Anterior Circulation
The ICA consists of seven embryonic segments and this “embryonic” classification can explain the configuration and distribution of segmental agenesis and other anatomic variations [1].
ICA enters the cranial cavity through the carotid canal of petrous bone. For clinical purposes, the seven anatomical segments classification system by Bouthillier, is currently widely accepted -C1 cervical, C2 petrous, C3 lacerum, C4 cavernous, C5 clinoid, C6 ophthalmic and C7 communicating [2].

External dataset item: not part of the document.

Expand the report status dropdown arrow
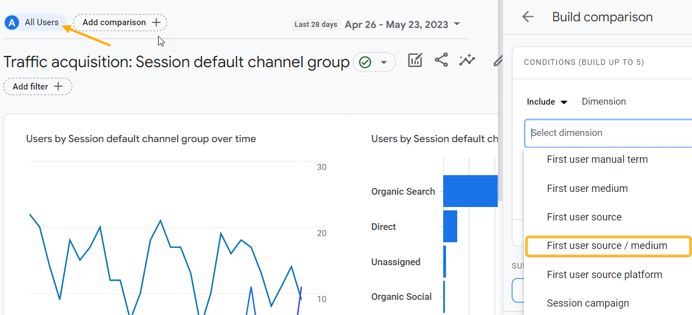 coord(384,62)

Two small but important branches arise from the cavernous ICA (C4). The tentorial and inferior hypophyseal artery may arise as a meningohypophyseal trunk. The inferolateral trunk supplies adjacent cranial nerves and anastomoses with the external carotid (ECA).
A very important anatomic landmark and a subject of great surgical attention, is the “transitional” or clinoid area of ICA. The vessel passing this area goes through the so-called distal dural ring and becomes intradural-subarachnoid. This transition is critical, because aneurysms past the aforementioned point are located in the subarachnoid space, and their rupture leads to subarachnoid hemorrhage. In the majority of people (~90 %) the ophthalmic artery which is the first major branch of ICA, is usually located distal to the distal dural ring (Fig. 2.1).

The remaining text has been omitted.